The apply function in R is used to apply a function to the rows or columns of a matrix or array. It’s a way to perform repetitive operations on data structures (like matrices or arrays) efficiently.

Why use the apply function?

Imagine you have a large table of numbers (a matrix), and you want to perform the same calculation on each row or each column of that table. Instead of writing a loop to do this, the apply function can do it in one line. It’s faster and easier to write.

Syntax of apply function:

r: apply(X, margin, FUN , ...)

  • X: This is the input data. It could be a matrix or an array.

  • MARGIN: This tells R whether to apply the function on the rows or the columns.

    • 1 - means you are applying the function to the rows.

    • 2 - means you are applying the function to the columns.
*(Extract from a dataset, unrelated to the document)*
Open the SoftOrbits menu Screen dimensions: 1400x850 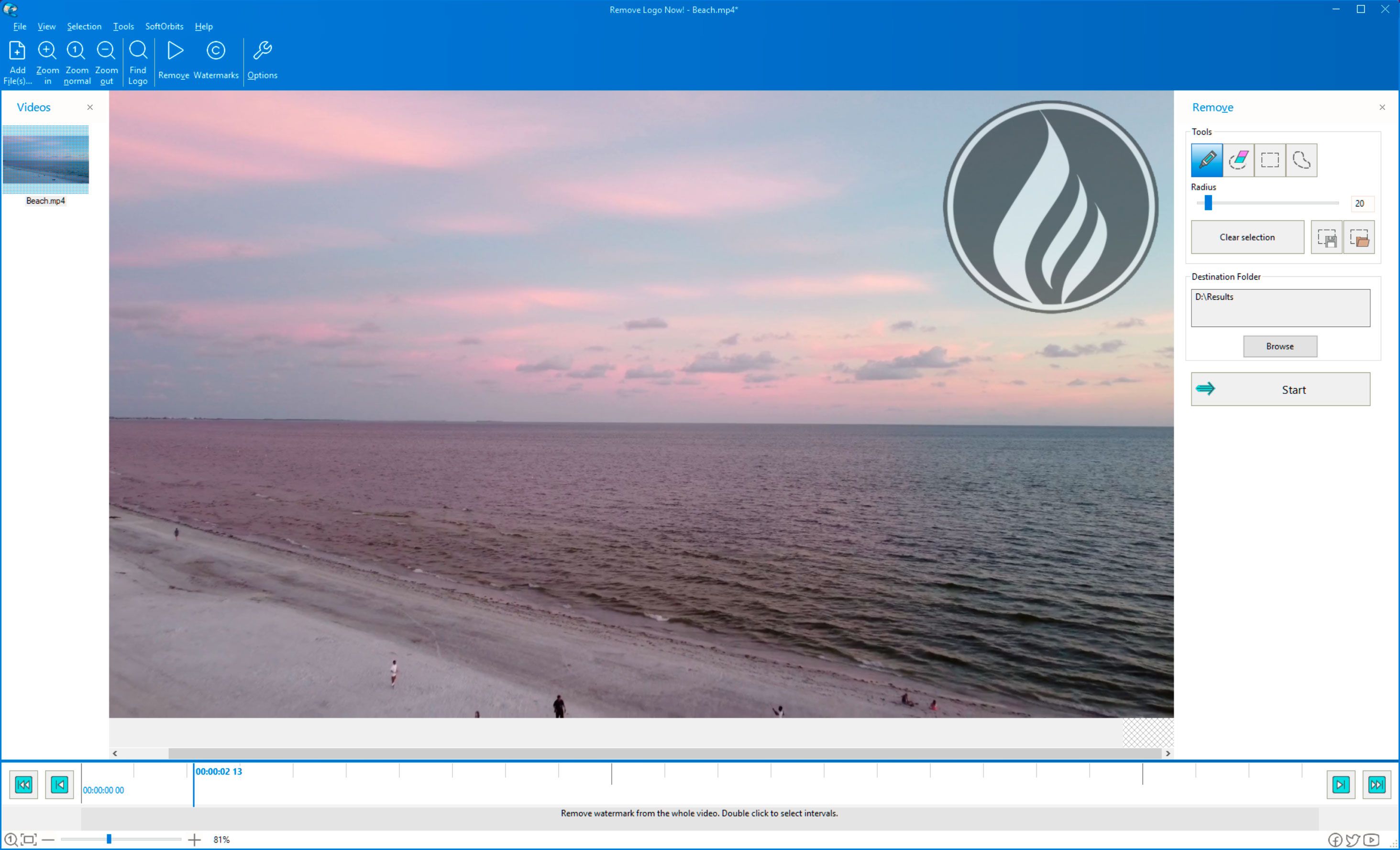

  • FUN: This is the function that you want to apply to the rows or columns. It could be any function, like sum, mean, or even a custom function that you create.
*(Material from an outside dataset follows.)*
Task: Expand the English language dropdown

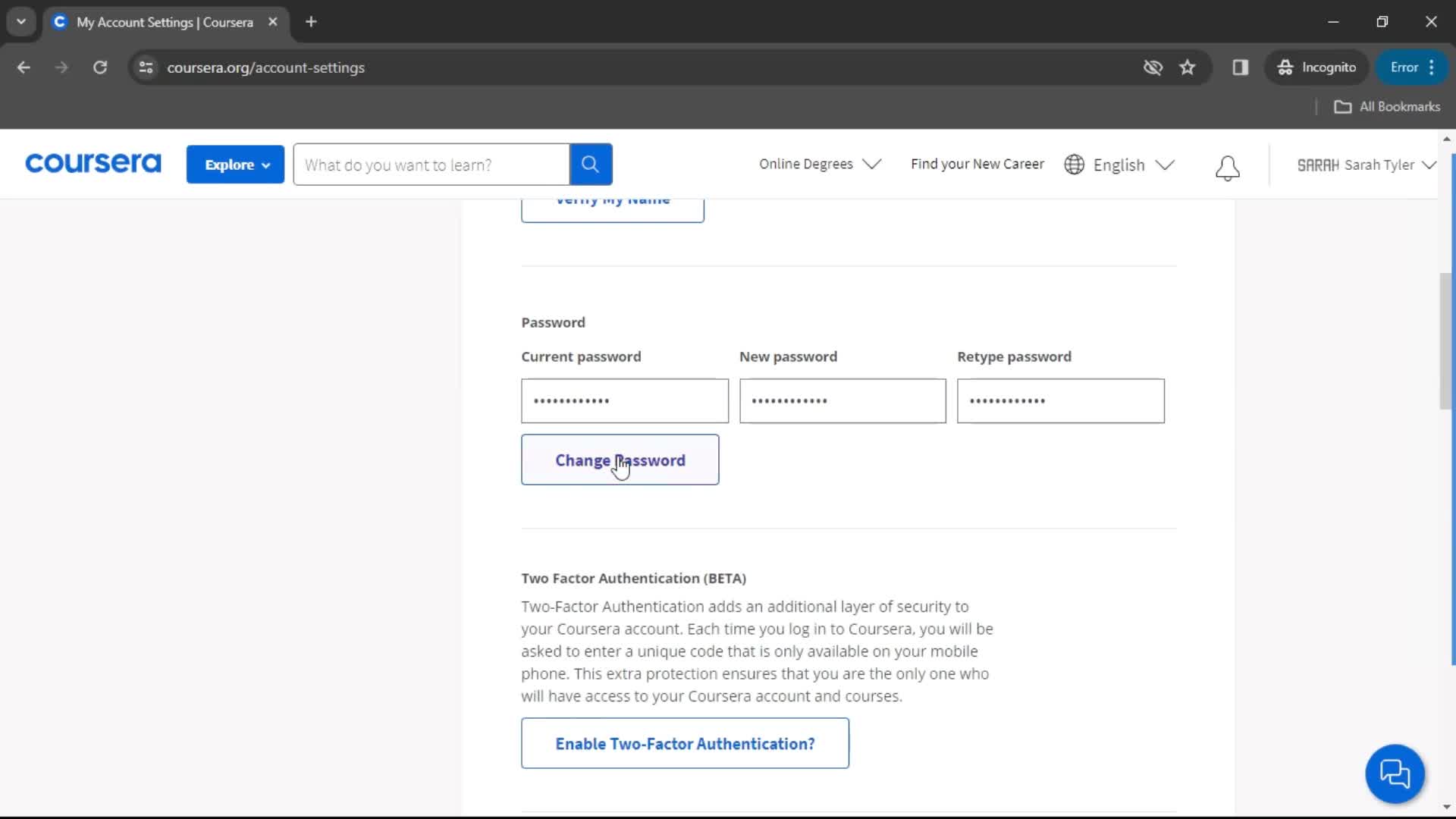Action: pos(1120,164)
  • . . . : You can pass additional arguments to the function.

An example to understand better:

Let’s say you have a matrix that represents the test scores of students. Each row is a student, and each column is a subject.

scores <- matrix(c(80, 90, 85,
                   75, 60, 95,
                   88, 77, 92), 
                 nrow = 3, byrow = TRUE)

colnames(scores) <- c("Math", "Science", "English")
rownames(scores) <- c("Student1", "Student2", "Student3")
print(scores)
##          Math Science English
## Student1   80      90      85
## Student2   75      60      95
## Student3   88      77      92

Case 1: Apply function to rows (MARGIN = 1)
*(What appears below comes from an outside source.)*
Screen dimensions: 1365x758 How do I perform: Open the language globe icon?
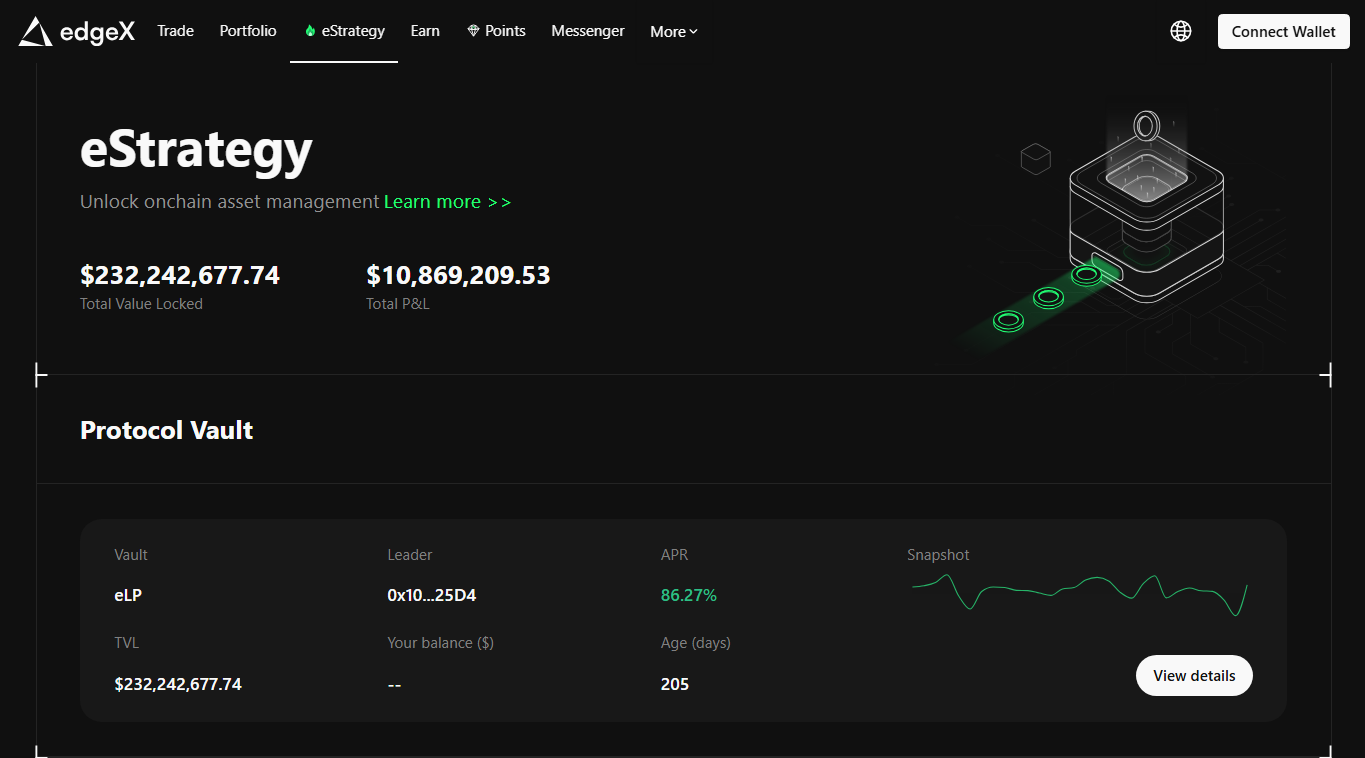pyautogui.click(x=1180, y=31)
If you want to calculate the average score for each student (i.e., for each row), you can use the apply function like this:

student_averages <- apply(scores, 1, mean)
print(student_averages)
## Student1 Student2 Student3 
## 85.00000 76.66667 85.66667

Here’s what’s happening:

  • scores is the matrix of test scores.

  • 1 tells R to apply the function on the rows.

  • mean is the function that’s calculating the average score for each row (i.e., for each student).

Case 2: Apply function to columns (MARGIN = 2)

Now, if you want to calculate the average score for each subject (i.e., for each column), you can use the apply function like this:

subject_averages <- apply(scores, 2, mean)
print(subject_averages)
##     Math  Science  English 
## 81.00000 75.66667 90.66667

Here’s what’s happening:

  • scores is the matrix of test scores.

  • 2 tells R to apply the function on the columns.

  • mean is the function that’s calculating the average score for each column (i.e., for each subject).

What can the function (FUN) be?

The apply function doesn’t just work with basic functions like mean, sum, or max. You can also create your own custom function and use it.

Example of using a custom function:

Let’s say you want to subtract the minimum value from the maximum value for each row. You can create a custom function inside apply:

range_difference <- apply(scores, 1, function(x) max(x) - min(x))
print(range_difference)
## Student1 Student2 Student3 
##       10       35       15

Here’s what’s happening:

  • The custom function function(x) max(x) - min(x) calculates the difference between the maximum and minimum values for each row.

  • 1 tells R to apply this function to the rows.

  • So, for Student1, the difference between the highest score (90) and the lowest score (80) is 10.

Key Points to Remember:

  • apply works on matrices and arrays.

  • You can apply a function to either the rows (MARGIN = 1) or columns (MARGIN = 2).

  • You can use built-in functions like sum, mean, min, max, or create your own custom functions.

  • apply makes your code shorter, faster, and easier to read compared to using loops.

A Few Limitations of apply:

  1. Works only on matrices and arrays: If you’re working with data frames or lists, there are other functions like lapply, sapply, and tapply that are better suited.

  2. No names in the output: If you use apply, the resulting vector or matrix doesn’t automatically get row or column names. You may have to add them manually.

When to use apply?

  • When you have repetitive calculations on rows or columns of matrices or arrays.

  • When you want faster and cleaner code than using a for loop.